Self-Evaluation Will Put Overdrafts in New Light

By Ferris, Tom | American Banker, November 12, 1985 | Go to article overview

Self-Evaluation Will Put Overdrafts in New Light


Ferris, Tom, American Banker


NEW YORK -- The banking industry is quietly preparing for a government program that could have far-reaching implications for wholesale banking operations and on how the marketplace judges the creditworthiness of individual banks.

The program, effective March 27, limits the size of overdrafts any institution can incur during the day while transferring funds over the government's Fed Wire network and over private payment systems.

To comply, thousands of banks have to rate themselves on the basis of creditworthiness, operational controls, and credit policies. The evaluation determines each institution's permissible level of so-called "daylight overdrafts," which occur when a bank wires out more funds than are in its reserve account or when it has sent more funds over a private network than it has received.

Experts say the risk-reduction policy could affect transaction-processing operations, competitive positioning, corporate customers, and even bank credit ratings. Implementing it will involve senior officials from the operations, credit policy, funds management, and auditing departments right up to the board of directors.

"The daylight overdraft program is a sleeper in the sense that it has not yet attracted a great deal of attention in the banking industry overall and has attracted virtually no attention in the media," George C. Cochran, a senior vice president of the Federal Reserve Bank of Dallas, said at a recent conference. "Yet it is likely to produce a major change in the folkways of the banking business as it has been practiced for the last 25 years."
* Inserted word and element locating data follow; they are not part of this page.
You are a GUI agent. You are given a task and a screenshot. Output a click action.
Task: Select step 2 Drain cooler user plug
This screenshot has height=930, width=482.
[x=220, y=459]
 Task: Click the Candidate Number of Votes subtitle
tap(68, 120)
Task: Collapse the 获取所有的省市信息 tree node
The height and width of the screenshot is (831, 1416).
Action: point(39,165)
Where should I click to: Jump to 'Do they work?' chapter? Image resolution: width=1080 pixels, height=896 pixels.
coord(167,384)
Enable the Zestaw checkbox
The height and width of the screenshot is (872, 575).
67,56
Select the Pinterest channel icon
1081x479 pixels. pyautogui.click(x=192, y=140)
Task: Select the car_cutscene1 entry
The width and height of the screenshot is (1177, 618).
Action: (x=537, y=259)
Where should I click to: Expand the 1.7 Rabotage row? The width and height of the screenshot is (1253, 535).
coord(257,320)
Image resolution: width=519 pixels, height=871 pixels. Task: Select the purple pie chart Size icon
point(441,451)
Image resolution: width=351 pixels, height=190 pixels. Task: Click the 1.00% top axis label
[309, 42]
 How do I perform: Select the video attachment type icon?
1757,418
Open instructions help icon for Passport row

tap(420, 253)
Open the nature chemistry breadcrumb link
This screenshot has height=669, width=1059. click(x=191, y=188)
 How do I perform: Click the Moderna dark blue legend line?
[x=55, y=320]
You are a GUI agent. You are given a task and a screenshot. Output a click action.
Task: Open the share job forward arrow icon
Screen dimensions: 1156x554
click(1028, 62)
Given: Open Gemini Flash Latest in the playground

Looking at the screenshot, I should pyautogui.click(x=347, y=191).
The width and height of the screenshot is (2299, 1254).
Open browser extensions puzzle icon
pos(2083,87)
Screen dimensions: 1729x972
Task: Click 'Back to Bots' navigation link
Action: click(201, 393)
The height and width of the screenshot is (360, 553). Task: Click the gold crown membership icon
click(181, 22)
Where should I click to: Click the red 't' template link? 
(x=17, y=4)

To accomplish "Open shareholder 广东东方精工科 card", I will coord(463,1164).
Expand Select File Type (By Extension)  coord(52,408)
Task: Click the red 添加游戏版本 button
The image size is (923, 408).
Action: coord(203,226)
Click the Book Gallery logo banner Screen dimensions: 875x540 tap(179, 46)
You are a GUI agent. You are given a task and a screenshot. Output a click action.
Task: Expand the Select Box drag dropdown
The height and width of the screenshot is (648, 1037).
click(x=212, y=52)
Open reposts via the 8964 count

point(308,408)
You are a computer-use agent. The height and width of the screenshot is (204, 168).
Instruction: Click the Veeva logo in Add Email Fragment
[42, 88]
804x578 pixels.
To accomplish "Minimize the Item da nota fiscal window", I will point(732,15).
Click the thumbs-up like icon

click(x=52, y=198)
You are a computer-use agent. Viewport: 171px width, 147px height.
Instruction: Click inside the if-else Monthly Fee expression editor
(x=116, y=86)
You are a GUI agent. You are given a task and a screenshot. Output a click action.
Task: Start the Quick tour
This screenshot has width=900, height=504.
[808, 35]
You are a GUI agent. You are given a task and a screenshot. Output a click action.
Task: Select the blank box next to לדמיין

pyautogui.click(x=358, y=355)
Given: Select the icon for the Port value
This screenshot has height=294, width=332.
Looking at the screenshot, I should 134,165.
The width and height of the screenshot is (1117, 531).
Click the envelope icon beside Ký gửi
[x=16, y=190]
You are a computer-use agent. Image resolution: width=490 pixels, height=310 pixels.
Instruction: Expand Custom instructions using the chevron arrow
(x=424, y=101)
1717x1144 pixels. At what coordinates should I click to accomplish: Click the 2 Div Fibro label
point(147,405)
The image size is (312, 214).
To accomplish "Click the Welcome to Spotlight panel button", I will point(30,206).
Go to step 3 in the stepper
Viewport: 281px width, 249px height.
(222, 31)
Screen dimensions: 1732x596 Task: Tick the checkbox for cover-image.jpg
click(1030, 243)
Under the policy, institutions measuring up poorly to evaluation criteria prescribed by the Federal Reserve Board will be restricted from running up overdrafts, which could limit processing flexibility, and, in some cases, might even prevent corporations from wiring out deposited funds.

"If an institution's cap is low relative to its external and internal needs, its profitability may be negatively affected as customers may be forced to go elswehwer to conduct their business," the American Bankers Association said.

Furthermore, although the self-determined ratings are supposed to be confidential, there will be pressure to make them public, according to David C. Cates, president of Cates Consulting Analysts Inc.

"It is symbolically of great importance to the prestige and general position of a bank where it's going to come out in that creditworthiness evaluation, because there are other audiences that willy-nilly are going to take an interest in it," such as rating agencies, insurance companies, and institutional investors, he said.

On the other hand, banks that fare well in the evaluation process might publicize their high overdraft caps to gain an edge on their competitors. That, in turn, would pressure other banks to give themselves an equivalent rating, whether deserved or not. "They'd have to, for competitive and prestige reasons," Mr. Cates said. "And then what does that do for the credibility of this whole program?"

Such a response would not likely be well received by the Fed. The central bank had initially suggested that bank regulators should impose overdraft limits -- called "sender net-debit caps" -- on individual institutions, but the banking industry balked at the ida, pushing instead for banks to be allowed to voluntarily set their own caps. The Fed relented, but warned that the "failure to take the [voluntary] guidelines and procedures seriously" could lead to "the adoption of regulations designed to impose explicit limits on daylight credit exposure."

The program is also expected to affect short-term funding techniques, with banks scurrying to borrow money upon hitting their cap. "I have no doubt that an intra-day fed funds market will begin to develop," Edward C. Ettin, A Fed staff member, said at a Bank Administration Institute conference last month.